You've no doubt read the headlines this morning after another disappointing U.S. Ryder Cup loss:
"Mickelson Unloads on Watson"
"Phil Mickelson, Tom Watson Feud"
"Phil Mickelson Was Wrong to Rip Tom Watson"
How about this: "Phil Asked a Probing Question, Gives Honest Answer"? Because that's what happened.
In an era when whitebread golfers give politically correct, pablum-flavored non-answers, Mickelson's candor concerning what constitutes effective Ryder Cup leadership was refreshing. If the U.S. is ever going to win back the Cup, Watson's failed captaincy needs to be dissected and important lessons extracted.
Mickelson was on the last U.S. team to win the Cup — the underdog 2008 team that posted a stunning win under Paul Azinger at Valhalla — and in yesterday's presser, he was asked what worked that year. What followed has been framed as a scathing condemnation of Watson; in actuality, it was a reasoned assessment of what has worked and what hasn't, from a guy who should know.
Here's the transcript of the offending remarks:
Q. Anyone that was on the team at Valhalla, can you put your finger on what worked in 2008 and what hasn't worked since?
Mickelson: There were two things that allow us to play our best I think that Paul Azinger did, and one was he got everybody invested in the process. He got everybody invested in who they were going to play with, who the picks were going to be, who was going to be in their pod, who -- when they would play, and they had a great leader for each pod. In my case, we had Ray Floyd, and we hung out together and we were all invested in each other's play. We were invested in picking Hunter that week; Anthony Kim and myself and Justin were in a pod, and we were involved on having Hunter be our guy to fill our pod. So we were invested in the process. And the other thing that Paul did really well was he had a great game plan for us, you know, how we were going to go about doing this. How we were going to go about playing together; golf ball, format, what we were going to do, if so-and-so is playing well, if so-and-so is not playing well, we had a real game plan. Those two things helped us bring out our best golf. And I think that, you know, we all do the best that we can and we're all trying our hardest, and I'm just looking back at what gave us the most success. Because we use that same process in The Presidents Cup and we do really well. Unfortunately, we have strayed from a winning formula in 2008 for the last three Ryder Cups, and we need to consider maybe getting back to that formula that helped us play our best.

# [Dataset entries]
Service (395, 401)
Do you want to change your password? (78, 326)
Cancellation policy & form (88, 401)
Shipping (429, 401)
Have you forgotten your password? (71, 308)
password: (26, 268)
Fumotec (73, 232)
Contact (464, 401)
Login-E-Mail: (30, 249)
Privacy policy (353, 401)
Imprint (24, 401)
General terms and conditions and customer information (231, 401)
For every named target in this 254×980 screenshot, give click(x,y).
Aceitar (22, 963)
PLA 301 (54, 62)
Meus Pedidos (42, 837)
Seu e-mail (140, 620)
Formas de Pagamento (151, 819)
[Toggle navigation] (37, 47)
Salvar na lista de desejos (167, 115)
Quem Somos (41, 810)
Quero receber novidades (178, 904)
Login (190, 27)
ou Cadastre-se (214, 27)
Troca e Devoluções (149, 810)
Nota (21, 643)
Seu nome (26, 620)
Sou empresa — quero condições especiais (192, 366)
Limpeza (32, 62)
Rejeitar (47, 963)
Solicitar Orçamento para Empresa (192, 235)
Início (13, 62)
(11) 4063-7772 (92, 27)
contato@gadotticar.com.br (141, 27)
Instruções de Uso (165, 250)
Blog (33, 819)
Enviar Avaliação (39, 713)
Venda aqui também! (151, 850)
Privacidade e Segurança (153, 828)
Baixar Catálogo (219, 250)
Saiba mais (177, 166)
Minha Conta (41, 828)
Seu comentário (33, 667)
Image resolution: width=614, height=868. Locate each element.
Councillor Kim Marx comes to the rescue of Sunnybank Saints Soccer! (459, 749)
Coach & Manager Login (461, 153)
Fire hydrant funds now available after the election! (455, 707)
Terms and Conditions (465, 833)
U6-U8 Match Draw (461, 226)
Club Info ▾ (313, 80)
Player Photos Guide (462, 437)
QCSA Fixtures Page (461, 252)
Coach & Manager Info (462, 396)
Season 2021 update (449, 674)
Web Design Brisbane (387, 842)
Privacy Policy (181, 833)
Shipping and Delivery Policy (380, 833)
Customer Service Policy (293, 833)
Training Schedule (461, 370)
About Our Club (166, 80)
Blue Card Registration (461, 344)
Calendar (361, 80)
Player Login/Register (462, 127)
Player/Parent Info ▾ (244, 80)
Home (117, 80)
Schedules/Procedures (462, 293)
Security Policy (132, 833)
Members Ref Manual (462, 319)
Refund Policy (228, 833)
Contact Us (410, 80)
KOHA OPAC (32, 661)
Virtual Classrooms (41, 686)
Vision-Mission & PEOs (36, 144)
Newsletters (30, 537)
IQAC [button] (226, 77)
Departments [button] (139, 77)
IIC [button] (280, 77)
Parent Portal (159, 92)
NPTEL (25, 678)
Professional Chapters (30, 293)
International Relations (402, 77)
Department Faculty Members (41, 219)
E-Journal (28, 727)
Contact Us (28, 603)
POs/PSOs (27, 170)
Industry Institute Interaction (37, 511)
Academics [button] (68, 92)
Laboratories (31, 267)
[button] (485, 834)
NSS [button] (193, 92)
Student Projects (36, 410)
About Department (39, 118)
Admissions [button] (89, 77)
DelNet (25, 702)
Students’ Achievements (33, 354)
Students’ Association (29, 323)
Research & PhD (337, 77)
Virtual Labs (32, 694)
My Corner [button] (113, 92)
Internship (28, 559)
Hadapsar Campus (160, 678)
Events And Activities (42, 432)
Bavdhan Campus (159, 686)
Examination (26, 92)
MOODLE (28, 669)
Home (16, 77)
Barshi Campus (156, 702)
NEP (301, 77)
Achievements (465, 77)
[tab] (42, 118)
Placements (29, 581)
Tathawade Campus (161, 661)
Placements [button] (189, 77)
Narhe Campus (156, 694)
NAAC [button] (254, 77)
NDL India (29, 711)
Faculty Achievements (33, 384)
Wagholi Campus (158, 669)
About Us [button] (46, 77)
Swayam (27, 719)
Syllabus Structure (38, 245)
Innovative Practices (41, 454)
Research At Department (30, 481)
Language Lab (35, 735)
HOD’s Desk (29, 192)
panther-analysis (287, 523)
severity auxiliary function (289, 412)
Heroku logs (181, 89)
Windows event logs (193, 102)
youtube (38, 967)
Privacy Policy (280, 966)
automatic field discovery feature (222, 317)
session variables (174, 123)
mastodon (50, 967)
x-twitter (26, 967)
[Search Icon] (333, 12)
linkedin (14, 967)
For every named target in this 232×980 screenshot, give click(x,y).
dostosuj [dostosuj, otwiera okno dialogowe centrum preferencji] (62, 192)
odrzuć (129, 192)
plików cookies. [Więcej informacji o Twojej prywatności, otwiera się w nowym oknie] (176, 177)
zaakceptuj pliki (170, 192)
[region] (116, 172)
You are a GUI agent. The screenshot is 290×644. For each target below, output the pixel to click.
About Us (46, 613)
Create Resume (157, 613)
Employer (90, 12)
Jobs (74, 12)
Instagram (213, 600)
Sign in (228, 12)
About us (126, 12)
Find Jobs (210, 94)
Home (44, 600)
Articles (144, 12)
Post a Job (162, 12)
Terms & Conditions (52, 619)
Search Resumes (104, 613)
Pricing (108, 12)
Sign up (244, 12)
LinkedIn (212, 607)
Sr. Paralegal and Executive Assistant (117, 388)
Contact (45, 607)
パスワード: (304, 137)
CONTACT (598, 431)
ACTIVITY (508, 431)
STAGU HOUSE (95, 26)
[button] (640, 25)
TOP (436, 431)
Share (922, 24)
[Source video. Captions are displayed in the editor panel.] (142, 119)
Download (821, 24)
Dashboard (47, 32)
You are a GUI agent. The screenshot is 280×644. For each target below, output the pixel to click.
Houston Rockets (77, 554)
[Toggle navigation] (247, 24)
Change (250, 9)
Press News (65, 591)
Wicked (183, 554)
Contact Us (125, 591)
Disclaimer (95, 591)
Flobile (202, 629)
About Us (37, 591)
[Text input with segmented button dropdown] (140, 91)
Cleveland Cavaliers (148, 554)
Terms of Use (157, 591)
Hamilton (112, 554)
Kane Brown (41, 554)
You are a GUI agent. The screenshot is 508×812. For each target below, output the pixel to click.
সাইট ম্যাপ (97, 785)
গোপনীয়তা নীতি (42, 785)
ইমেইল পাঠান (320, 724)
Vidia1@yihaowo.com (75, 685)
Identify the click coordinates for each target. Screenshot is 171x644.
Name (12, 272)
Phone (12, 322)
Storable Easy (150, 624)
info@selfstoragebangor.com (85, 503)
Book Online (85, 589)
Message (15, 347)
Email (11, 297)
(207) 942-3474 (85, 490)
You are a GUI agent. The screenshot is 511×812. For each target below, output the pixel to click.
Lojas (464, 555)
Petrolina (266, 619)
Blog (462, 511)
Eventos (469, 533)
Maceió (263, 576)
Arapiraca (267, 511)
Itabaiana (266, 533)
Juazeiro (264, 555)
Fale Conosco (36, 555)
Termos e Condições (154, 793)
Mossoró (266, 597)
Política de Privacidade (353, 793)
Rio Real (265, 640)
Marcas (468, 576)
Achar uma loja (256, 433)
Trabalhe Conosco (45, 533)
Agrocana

# [Exercise directions]
Carry on the article about Phil Mickelson's Ryder Cup remarks from the point where it stops.

# [Answer to the task]
Q. That felt like a pretty brutal destruction of the leadership that's gone on this week.
Mickelson: Oh, I'm sorry you're taking it that way. I'm just talking about what Paul Azinger did to help us play our best. It's certainly -- I don't understand why you would take it that way. You asked me what I thought we should do going toward to bring our best golf out and I go back to when we played our best golf and try to replicate that formula.
Q. That didn't happen this week?
Mickelson: Uh (pausing) no. No, nobody here was in any decision. So, no.
Pardon me for not thinking of that as some sick burn of Watson, whose decision-making and demeanor were clearly questionable even to the most casual observer.
With momentum in hand on Friday, Watson benched the red-hot duo of Jordan Spieth and Patrick Reed for afternoon foursomes. On Saturday, the captain kept Mickelson and partner Keegan Bradley sidelined all day, despite Lefty's text pleadings that Watson later leaked to the press.
Watson was also quick to deride the players for their failures, and while it's true that the captain doesn't hit a shot, an effective leader deflects blame from players and absorbs the arrows himself.
Mickelson, who went 2-1 at this Ryder Cup and won his singles match against local hero Stephen Gallacher, could be forgiven for a little frustration. And while it was indelicate of him to criticize Watson while sharing the dais with him, that doesn't negate the accuracy of his statements.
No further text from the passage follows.